WHAT YOU NEED TO DO
Begin at the line below that has "Select the Scale tool" and stop after the line that has "Task: Click the Atlanta subplot title". Please restate only those lines, word for word.

SOURCE DATA
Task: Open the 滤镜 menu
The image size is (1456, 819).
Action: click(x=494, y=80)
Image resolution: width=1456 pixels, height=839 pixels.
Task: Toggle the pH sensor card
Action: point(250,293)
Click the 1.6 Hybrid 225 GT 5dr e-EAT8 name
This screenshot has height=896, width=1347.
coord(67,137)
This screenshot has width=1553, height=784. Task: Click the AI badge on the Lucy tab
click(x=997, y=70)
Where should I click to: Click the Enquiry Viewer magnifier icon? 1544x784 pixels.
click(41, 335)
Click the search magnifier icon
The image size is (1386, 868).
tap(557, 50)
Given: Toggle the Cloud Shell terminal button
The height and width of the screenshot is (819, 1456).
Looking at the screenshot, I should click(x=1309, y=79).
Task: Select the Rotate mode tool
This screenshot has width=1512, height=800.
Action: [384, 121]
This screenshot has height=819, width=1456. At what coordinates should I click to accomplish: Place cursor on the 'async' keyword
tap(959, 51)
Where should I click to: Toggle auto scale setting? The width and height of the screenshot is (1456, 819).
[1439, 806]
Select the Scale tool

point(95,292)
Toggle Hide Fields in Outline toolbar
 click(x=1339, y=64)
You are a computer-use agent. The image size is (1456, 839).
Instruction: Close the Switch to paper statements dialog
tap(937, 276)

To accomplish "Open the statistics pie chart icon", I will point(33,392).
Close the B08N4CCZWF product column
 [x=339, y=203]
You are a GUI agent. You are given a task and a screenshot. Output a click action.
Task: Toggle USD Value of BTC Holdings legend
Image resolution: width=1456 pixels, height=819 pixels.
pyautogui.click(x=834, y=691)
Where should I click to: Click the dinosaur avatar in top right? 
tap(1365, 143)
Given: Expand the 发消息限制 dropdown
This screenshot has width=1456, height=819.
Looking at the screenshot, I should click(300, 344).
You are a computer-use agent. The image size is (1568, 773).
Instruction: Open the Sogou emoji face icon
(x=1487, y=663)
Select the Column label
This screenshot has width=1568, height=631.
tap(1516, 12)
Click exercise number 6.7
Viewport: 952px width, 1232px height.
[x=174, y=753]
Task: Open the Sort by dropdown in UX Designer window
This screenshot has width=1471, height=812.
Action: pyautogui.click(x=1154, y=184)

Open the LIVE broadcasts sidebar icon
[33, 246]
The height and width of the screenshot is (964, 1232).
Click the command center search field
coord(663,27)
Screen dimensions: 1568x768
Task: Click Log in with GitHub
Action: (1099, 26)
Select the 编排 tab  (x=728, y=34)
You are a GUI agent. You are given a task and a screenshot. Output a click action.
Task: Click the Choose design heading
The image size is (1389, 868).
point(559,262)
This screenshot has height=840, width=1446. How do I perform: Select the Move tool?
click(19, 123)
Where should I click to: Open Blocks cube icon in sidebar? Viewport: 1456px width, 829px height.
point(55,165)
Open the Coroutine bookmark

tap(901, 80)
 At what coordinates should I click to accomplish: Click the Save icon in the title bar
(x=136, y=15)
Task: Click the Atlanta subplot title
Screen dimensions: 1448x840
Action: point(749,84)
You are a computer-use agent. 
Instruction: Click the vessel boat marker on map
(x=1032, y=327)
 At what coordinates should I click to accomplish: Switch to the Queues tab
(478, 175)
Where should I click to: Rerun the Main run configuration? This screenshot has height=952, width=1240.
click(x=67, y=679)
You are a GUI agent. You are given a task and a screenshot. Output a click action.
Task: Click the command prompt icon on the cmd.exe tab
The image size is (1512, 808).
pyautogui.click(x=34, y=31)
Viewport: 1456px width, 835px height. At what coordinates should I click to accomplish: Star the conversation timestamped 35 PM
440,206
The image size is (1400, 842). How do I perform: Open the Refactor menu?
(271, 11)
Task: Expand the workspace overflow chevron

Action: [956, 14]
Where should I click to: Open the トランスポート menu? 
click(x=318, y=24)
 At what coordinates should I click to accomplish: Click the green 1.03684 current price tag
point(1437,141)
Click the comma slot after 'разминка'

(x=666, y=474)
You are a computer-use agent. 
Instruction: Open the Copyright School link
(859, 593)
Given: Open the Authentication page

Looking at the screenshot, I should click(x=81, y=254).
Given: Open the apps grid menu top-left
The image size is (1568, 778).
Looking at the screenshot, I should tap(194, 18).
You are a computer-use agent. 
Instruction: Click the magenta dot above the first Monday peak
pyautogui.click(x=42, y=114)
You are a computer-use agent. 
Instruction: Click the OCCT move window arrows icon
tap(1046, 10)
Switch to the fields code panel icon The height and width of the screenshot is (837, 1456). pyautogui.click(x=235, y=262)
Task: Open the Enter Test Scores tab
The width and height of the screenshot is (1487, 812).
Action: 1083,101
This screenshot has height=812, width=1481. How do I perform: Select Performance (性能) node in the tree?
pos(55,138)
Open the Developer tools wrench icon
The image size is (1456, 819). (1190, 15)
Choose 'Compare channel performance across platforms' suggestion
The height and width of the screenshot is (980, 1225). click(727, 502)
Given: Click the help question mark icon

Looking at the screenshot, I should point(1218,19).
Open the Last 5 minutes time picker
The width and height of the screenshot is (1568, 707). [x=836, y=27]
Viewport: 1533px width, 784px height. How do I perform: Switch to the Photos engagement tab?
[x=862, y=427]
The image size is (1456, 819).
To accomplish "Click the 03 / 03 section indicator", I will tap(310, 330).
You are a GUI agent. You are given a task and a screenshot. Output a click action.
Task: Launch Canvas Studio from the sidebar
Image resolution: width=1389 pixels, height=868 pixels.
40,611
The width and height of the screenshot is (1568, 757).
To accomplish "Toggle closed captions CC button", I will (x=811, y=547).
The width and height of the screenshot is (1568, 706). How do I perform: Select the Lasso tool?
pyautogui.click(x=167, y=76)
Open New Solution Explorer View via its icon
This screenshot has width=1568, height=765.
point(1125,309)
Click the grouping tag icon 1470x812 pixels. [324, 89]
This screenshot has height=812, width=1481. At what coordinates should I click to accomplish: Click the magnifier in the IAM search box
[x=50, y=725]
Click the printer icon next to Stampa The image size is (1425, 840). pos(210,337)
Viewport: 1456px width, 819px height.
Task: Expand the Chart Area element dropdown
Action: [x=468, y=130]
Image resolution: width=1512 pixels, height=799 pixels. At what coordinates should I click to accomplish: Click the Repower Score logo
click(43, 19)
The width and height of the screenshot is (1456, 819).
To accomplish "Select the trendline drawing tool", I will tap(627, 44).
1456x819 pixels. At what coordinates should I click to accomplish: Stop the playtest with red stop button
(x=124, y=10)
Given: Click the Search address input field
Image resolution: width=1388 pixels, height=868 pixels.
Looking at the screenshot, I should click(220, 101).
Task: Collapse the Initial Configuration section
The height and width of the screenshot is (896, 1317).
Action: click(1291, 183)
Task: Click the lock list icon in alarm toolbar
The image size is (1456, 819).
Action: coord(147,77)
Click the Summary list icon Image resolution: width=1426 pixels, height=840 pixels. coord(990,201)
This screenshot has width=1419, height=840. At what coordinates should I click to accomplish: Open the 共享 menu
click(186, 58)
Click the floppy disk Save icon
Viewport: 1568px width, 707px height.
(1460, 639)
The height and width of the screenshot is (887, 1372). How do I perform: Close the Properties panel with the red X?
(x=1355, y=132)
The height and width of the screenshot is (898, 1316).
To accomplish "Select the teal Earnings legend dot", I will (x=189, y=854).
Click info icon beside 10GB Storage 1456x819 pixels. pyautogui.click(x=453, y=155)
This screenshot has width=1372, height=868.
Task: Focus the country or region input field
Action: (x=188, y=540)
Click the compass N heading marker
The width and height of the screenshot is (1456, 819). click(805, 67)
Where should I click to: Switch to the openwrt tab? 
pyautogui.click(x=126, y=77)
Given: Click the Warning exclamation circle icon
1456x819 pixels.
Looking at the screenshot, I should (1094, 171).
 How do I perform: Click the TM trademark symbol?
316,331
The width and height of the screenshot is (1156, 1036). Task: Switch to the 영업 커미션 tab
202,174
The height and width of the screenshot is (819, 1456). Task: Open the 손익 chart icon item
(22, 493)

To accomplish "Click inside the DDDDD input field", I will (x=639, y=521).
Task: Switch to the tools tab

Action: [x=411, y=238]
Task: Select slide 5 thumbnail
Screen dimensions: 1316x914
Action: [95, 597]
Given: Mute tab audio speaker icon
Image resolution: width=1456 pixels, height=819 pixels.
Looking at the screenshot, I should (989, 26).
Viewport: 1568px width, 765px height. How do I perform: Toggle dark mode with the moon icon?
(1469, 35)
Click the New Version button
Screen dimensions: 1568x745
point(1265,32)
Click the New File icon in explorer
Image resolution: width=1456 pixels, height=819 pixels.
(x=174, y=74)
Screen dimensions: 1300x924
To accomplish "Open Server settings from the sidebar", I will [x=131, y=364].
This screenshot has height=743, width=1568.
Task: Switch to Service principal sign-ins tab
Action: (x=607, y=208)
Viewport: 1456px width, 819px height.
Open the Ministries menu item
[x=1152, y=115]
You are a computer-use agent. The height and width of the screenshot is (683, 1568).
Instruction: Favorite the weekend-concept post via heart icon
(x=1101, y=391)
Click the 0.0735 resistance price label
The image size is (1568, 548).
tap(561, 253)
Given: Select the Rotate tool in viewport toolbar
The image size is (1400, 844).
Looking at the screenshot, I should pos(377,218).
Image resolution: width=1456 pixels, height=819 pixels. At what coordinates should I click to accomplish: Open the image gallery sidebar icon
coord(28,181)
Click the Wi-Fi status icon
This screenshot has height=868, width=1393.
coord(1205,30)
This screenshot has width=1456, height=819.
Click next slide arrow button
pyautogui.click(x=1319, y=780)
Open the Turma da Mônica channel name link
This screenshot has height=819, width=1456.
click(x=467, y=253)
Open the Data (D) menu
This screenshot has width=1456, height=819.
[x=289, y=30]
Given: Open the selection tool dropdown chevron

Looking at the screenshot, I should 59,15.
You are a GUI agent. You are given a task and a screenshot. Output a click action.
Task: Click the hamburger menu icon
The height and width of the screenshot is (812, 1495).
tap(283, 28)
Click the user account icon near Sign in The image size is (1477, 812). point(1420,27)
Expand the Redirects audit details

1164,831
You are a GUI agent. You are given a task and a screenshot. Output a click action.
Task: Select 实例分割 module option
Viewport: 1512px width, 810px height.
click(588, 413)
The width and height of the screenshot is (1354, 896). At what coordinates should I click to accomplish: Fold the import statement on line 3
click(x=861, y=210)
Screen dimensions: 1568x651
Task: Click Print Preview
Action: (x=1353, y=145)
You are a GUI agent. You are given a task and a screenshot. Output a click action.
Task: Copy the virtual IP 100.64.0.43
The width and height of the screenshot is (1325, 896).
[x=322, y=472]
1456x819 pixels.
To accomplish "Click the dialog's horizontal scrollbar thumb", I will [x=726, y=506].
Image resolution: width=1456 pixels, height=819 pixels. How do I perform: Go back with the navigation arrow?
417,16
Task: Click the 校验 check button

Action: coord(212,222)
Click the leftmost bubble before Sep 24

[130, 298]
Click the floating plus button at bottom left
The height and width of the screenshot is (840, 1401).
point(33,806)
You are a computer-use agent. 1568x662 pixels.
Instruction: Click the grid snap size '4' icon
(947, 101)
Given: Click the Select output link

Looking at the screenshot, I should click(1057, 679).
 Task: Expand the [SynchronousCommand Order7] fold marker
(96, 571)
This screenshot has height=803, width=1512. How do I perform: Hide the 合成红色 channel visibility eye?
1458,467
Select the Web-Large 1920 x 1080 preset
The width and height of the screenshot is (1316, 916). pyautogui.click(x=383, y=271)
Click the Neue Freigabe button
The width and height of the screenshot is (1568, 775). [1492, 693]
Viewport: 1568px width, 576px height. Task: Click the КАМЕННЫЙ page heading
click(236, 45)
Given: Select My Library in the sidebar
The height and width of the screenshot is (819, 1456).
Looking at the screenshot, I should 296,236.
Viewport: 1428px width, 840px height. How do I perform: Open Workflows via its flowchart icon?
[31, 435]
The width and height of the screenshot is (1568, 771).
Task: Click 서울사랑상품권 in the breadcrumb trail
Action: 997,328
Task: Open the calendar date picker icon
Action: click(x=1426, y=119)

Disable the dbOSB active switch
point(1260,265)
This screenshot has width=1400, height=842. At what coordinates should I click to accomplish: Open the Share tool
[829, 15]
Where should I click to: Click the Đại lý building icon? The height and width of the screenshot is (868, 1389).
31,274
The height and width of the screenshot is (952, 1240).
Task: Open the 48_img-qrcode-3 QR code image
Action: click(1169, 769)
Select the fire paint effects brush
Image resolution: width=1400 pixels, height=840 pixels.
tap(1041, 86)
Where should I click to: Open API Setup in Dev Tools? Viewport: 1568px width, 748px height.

TASK SOLUTION
Select the Scale tool

point(95,292)
Toggle Hide Fields in Outline toolbar
 click(x=1339, y=64)
You are a computer-use agent. The image size is (1456, 839).
Instruction: Close the Switch to paper statements dialog
tap(937, 276)

To accomplish "Open the statistics pie chart icon", I will point(33,392).
Close the B08N4CCZWF product column
 [x=339, y=203]
You are a GUI agent. You are given a task and a screenshot. Output a click action.
Task: Toggle USD Value of BTC Holdings legend
Image resolution: width=1456 pixels, height=819 pixels.
pyautogui.click(x=834, y=691)
Where should I click to: Click the dinosaur avatar in top right? 
tap(1365, 143)
Given: Expand the 发消息限制 dropdown
This screenshot has width=1456, height=819.
Looking at the screenshot, I should click(300, 344).
You are a computer-use agent. The image size is (1568, 773).
Instruction: Open the Sogou emoji face icon
(x=1487, y=663)
Select the Column label
This screenshot has width=1568, height=631.
tap(1516, 12)
Click exercise number 6.7
Viewport: 952px width, 1232px height.
[x=174, y=753]
Task: Open the Sort by dropdown in UX Designer window
This screenshot has width=1471, height=812.
Action: pyautogui.click(x=1154, y=184)

Open the LIVE broadcasts sidebar icon
[33, 246]
The height and width of the screenshot is (964, 1232).
Click the command center search field
coord(663,27)
Screen dimensions: 1568x768
Task: Click Log in with GitHub
Action: (1099, 26)
Select the 编排 tab  (x=728, y=34)
You are a GUI agent. You are given a task and a screenshot. Output a click action.
Task: Click the Choose design heading
The image size is (1389, 868).
point(559,262)
This screenshot has height=840, width=1446. How do I perform: Select the Move tool?
click(19, 123)
Where should I click to: Open Blocks cube icon in sidebar? Viewport: 1456px width, 829px height.
point(55,165)
Open the Coroutine bookmark

tap(901, 80)
 At what coordinates should I click to accomplish: Click the Save icon in the title bar
(x=136, y=15)
Task: Click the Atlanta subplot title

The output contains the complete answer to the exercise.